A 12 horas del despegue la tripulación ya había superado el lanzamiento, la separación de etapas, el despliegue energético, dos maniobras orbitales y una demostración manual de precisión en el espacio. Todo eso ocurrió antes de que comenzara la siguiente gran etapa del cronograma, orientada a seguir modelando la órbita terrestre de Orion antes de la futura inyección translunar.
La agenda oficial de la misión ubica esa maniobra hacia la noche del jueves 2 de abril, hora del Este, es decir varias horas después de este primer tramo.
El despliegue ATENEA: el nano satélite argentino ya transmite desde el espacio
La primera noche de Artemis II también dejó una noticia con sello argentino.

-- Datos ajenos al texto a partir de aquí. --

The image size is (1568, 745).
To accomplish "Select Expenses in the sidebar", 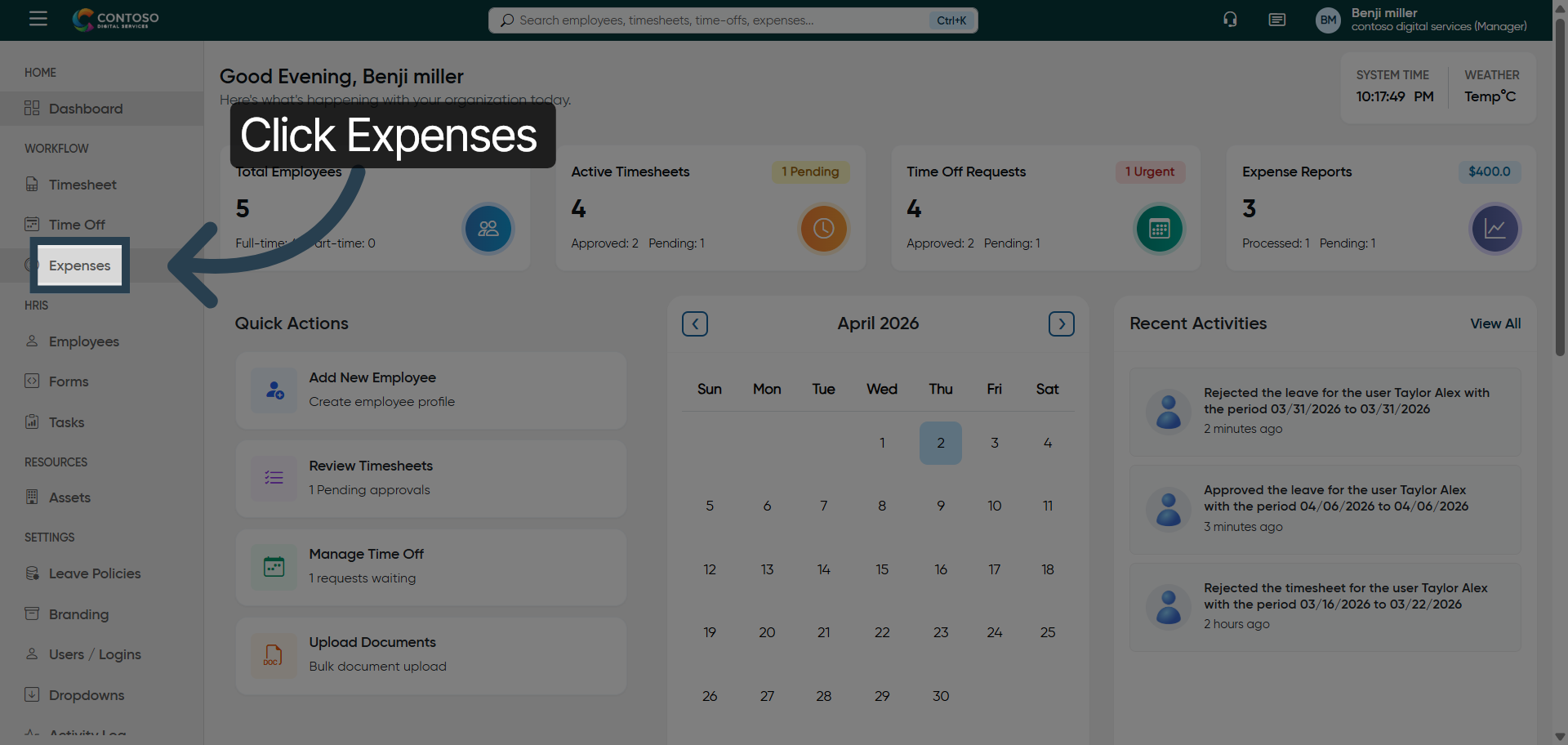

Después del despegue de la misión, comenzó la secuencia de liberación de cargas secundarias del cohete SLS, una etapa prevista por la NASA para desplegar varios CubeSats internacionales una vez que Orion ya se hubiera alejado con seguridad de la etapa superior. Dentro de ese grupo viajó ATENEA, el microsatélite argentino que forma parte de la misión como carga secundaria.
Con el paso de las horas, la misión sumó una confirmación clave: ATENEA ya empezó a enviar datos desde el espacio. Según un comunicado oficial las estaciones de la CONAE en Córdoba y Tierra del Fuego recibieron con éxito señales y datos de telemetría del satélite. Ese dato convirtió al vuelo en algo más que una participación simbólica dentro de Artemis II: marcó el inicio operativo del dispositivo argentino en una misión de la NASA.
ATENEA es un CubeSat 12U, es decir, un nanosatélite de formato compacto, diseñado para validar tecnología espacial en condiciones reales de vuelo. Juan Pablo Cuesta González, líder de la iniciativa en la CONAE, explicó que uno de sus objetivos centrales es poner a prueba hardware diseñado y fabricado en la Argentina y elevar el nivel de madurez tecnológica de subsistemas desarrollados en el país.
La misión del satélite no apunta a llegar a la Luna. Su recorrido está pensado para operar en una trayectoria de gran altura respecto de la Tierra y reunir información útil para futuras misiones.
ATENEA fue desplegado a unas cinco horas y media del despegue, junto con otros CubeSats de Alemania, Corea del Sur y Arabia Saudita, a unos 45.000 km de la Tierra, y que luego alcanzará una altura máxima cercana a los 70.000 km. Esa marca lo ubica muy por debajo de la distancia lunar, pero aun así lo convierte, según el propio proyecto, en el dispositivo argentino que más alto habrá volado.
Entre las tareas previstas para ATENEA aparecen la medición de niveles de radiación, la evaluación del comportamiento de componentes electrónicos en condiciones extremas, el análisis de señales de navegación GNSS a altitudes superiores a las de sus constelaciones y la validación de enlaces de comunicación de largo alcance. También tiene la misión de probar sensores de muy baja luminosidad y sistemas de medición de radiación. En otras palabras, no viaja solo como acompañante de Artemis II: viaja para ensayar tecnología y generar datos en un entorno que la Argentina nunca había explorado de esta manera.
El proyecto, además, reúne a varias instituciones del sistema científico y tecnológico nacional: ATENEA es el resultado de un trabajo articulado por la CONAE con participación de la UNLP, la UNSAM, la Facultad de Ingeniería de la UBA, el Instituto Argentino de Radioastronomía, la CNEA y la empresa VENG S.A. Esa trama institucional le da otra dimensión al hito: no se trata solo de un satélite argentino en una misión histórica, sino de una plataforma de prueba construida a partir de capacidades desarrolladas en el país.